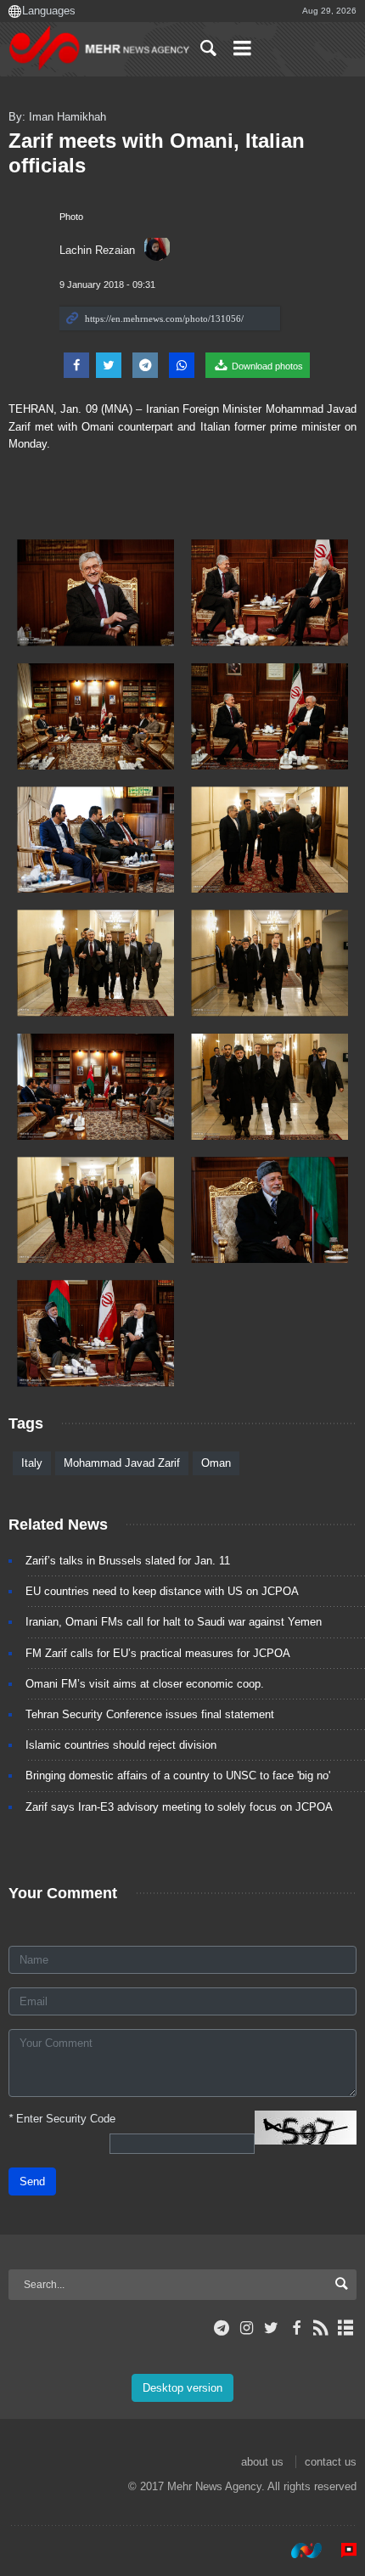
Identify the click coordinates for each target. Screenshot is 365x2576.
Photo (71, 216)
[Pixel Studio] (340, 2549)
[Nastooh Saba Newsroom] (298, 2549)
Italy (31, 1463)
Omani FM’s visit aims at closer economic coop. (144, 1683)
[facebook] (295, 2328)
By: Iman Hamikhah (57, 116)
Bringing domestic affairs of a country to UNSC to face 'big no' (177, 1775)
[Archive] (346, 2328)
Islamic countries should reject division (120, 1745)
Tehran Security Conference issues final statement (149, 1714)
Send (32, 2181)
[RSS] (321, 2328)
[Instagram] (246, 2328)
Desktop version (182, 2388)
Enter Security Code (61, 2118)
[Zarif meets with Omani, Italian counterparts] (95, 592)
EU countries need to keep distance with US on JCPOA (162, 1591)
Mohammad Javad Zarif (122, 1463)
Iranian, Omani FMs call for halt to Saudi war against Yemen (173, 1621)
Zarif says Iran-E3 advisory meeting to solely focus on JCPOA (179, 1807)
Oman (216, 1463)
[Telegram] (222, 2328)
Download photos (266, 366)
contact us (331, 2461)
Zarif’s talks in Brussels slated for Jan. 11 (127, 1560)
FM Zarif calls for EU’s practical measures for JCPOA (157, 1653)
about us (262, 2461)
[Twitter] (271, 2328)
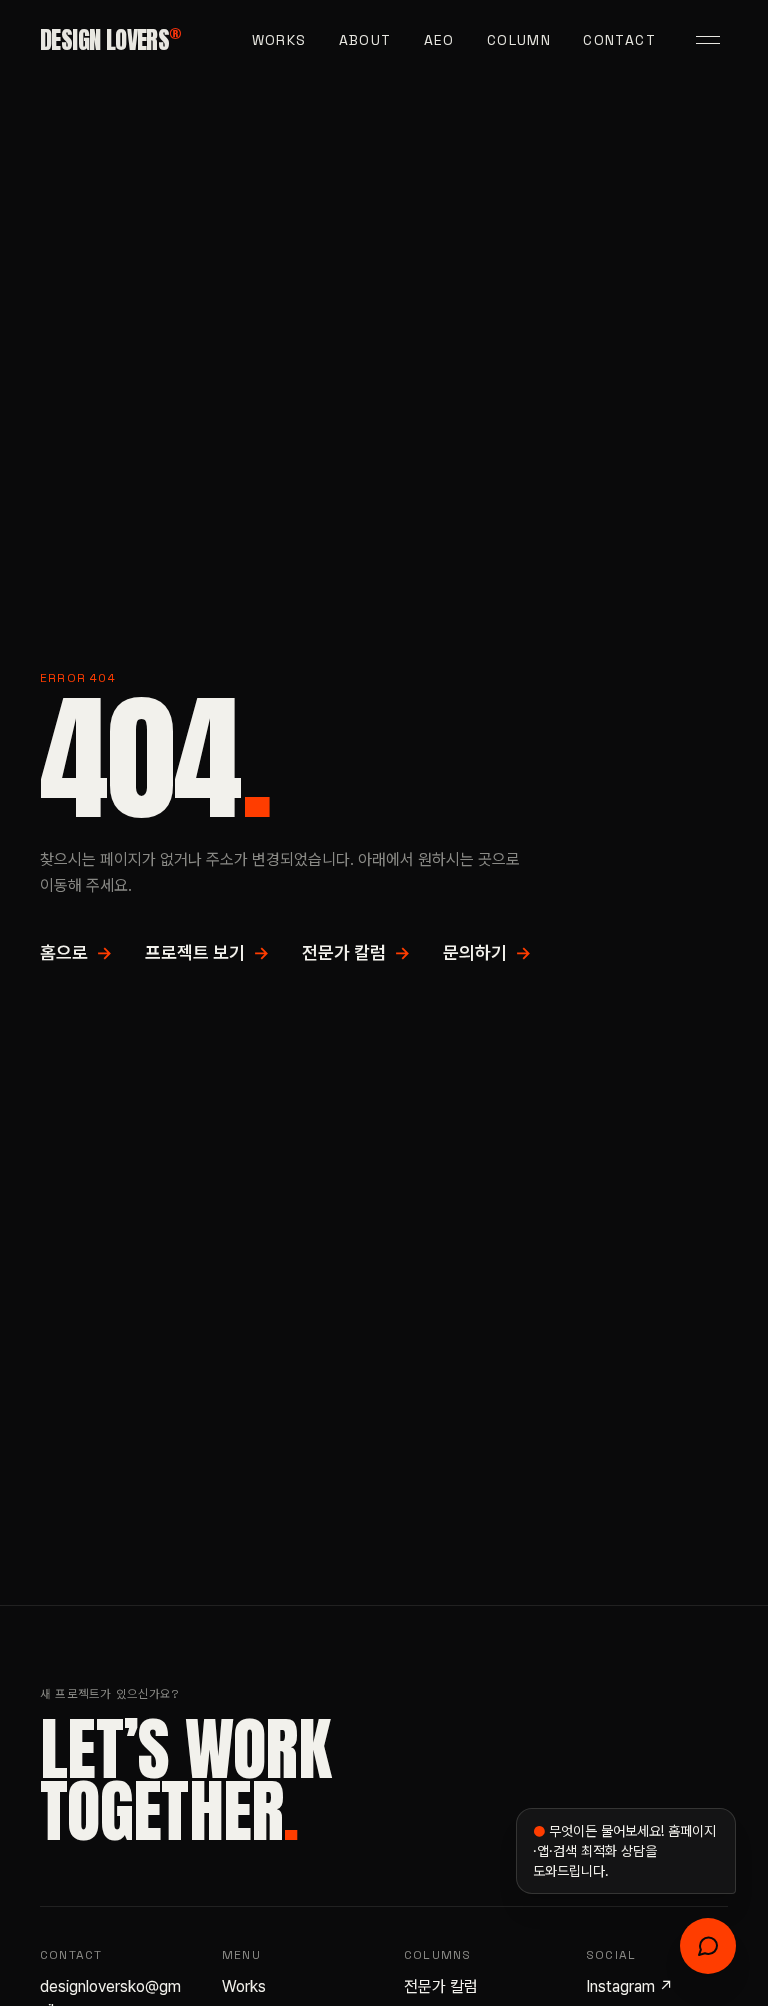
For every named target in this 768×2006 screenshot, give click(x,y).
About (365, 40)
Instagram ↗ (630, 1986)
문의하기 (487, 952)
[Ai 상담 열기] (708, 1946)
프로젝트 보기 (207, 952)
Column (519, 40)
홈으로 (76, 952)
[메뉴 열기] (708, 40)
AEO (439, 40)
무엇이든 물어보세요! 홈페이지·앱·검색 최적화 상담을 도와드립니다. (624, 1851)
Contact (619, 40)
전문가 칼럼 (356, 952)
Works (279, 40)
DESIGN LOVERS (110, 40)
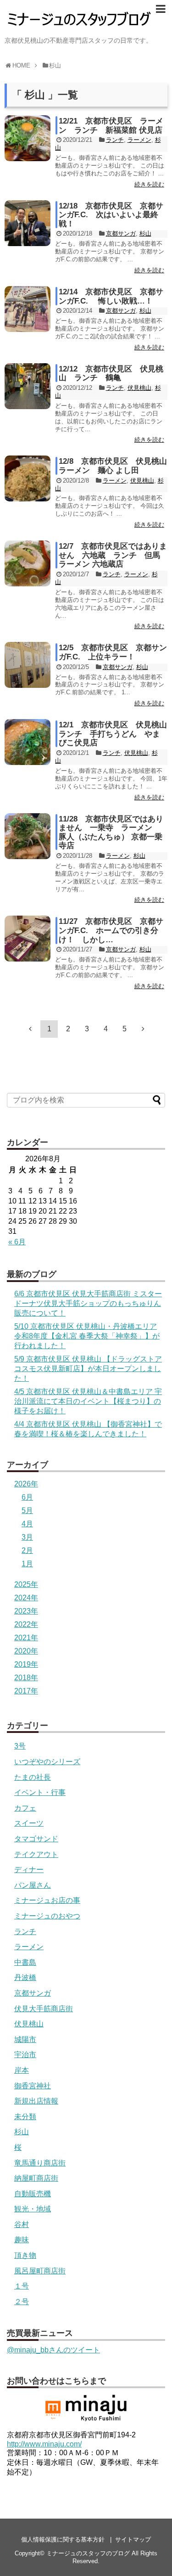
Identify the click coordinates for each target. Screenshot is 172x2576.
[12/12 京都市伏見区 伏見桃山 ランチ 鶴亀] (27, 386)
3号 (20, 1746)
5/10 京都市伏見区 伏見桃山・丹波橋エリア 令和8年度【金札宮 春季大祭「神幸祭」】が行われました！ (87, 1336)
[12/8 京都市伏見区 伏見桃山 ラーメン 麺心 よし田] (27, 478)
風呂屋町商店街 (40, 2271)
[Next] (143, 1029)
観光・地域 (32, 2209)
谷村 (21, 2224)
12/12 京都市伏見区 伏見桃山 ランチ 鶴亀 (111, 373)
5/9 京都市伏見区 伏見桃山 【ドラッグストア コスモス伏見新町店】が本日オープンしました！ (88, 1368)
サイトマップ (133, 2539)
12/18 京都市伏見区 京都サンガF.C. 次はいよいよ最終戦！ (111, 215)
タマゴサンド (36, 1839)
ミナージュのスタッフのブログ (88, 2553)
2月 (27, 1550)
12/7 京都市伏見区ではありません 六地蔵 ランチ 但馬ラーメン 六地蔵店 (113, 555)
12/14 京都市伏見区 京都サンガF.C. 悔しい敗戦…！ (111, 296)
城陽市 (25, 2039)
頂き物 (25, 2255)
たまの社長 (32, 1777)
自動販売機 (32, 2194)
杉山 (145, 233)
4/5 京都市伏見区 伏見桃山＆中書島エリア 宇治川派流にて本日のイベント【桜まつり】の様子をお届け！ (88, 1401)
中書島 (25, 1962)
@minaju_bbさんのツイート (53, 2350)
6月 (27, 1497)
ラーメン (139, 139)
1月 (27, 1564)
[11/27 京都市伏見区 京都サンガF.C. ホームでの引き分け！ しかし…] (27, 939)
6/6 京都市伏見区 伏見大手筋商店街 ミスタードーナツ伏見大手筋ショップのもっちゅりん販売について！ (88, 1303)
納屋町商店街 (36, 2178)
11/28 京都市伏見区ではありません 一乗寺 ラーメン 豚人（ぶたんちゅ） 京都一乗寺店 (111, 832)
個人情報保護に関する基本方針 (63, 2539)
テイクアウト (36, 1854)
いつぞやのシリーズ (47, 1762)
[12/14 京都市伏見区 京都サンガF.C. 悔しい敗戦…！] (27, 309)
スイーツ (29, 1823)
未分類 (25, 2116)
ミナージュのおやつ (47, 1916)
──────────────────────────────
Please repeat the lines above exactly, beginning with the line that contains "12/18 京都市伏見区 京都サンガF.C. 次はいよいよ最終戦！ (111, 215)" and ending with the final one.

Response to this task –
12/18 京都市伏見区 京都サンガF.C. 次はいよいよ最終戦！ (111, 215)
タマゴサンド (36, 1839)
ミナージュのスタッフのブログ (88, 2553)
2月 (27, 1550)
12/7 京都市伏見区ではありません 六地蔵 ランチ 但馬ラーメン 六地蔵店 (113, 555)
12/14 京都市伏見区 京都サンガF.C. 悔しい敗戦…！ (111, 296)
城陽市 (25, 2039)
頂き物 (25, 2255)
たまの社長 (32, 1777)
自動販売機 (32, 2194)
杉山 (145, 233)
4/5 京都市伏見区 伏見桃山＆中書島エリア 宇治川派流にて本日のイベント【桜まつり】の様子をお届け！ (88, 1401)
中書島 (25, 1962)
@minaju_bbさんのツイート (53, 2350)
6月 (27, 1497)
ラーメン (139, 139)
1月 (27, 1564)
[11/27 京都市伏見区 京都サンガF.C. ホームでの引き分け！ しかし…] (27, 939)
6/6 京都市伏見区 伏見大手筋商店街 ミスタードーナツ伏見大手筋ショップのもっちゅりん販売について！ (88, 1303)
納屋町商店街 (36, 2178)
11/28 京都市伏見区ではありません 一乗寺 ラーメン 豚人（ぶたんちゅ） 京都一乗寺店 (111, 832)
個人情報保護に関する基本方針 (63, 2539)
テイクアウト (36, 1854)
いつぞやのシリーズ (47, 1762)
[12/14 京都市伏見区 京都サンガF.C. 悔しい敗戦…！] (27, 309)
スイーツ (29, 1823)
未分類 (25, 2116)
ミナージュのおやつ (47, 1916)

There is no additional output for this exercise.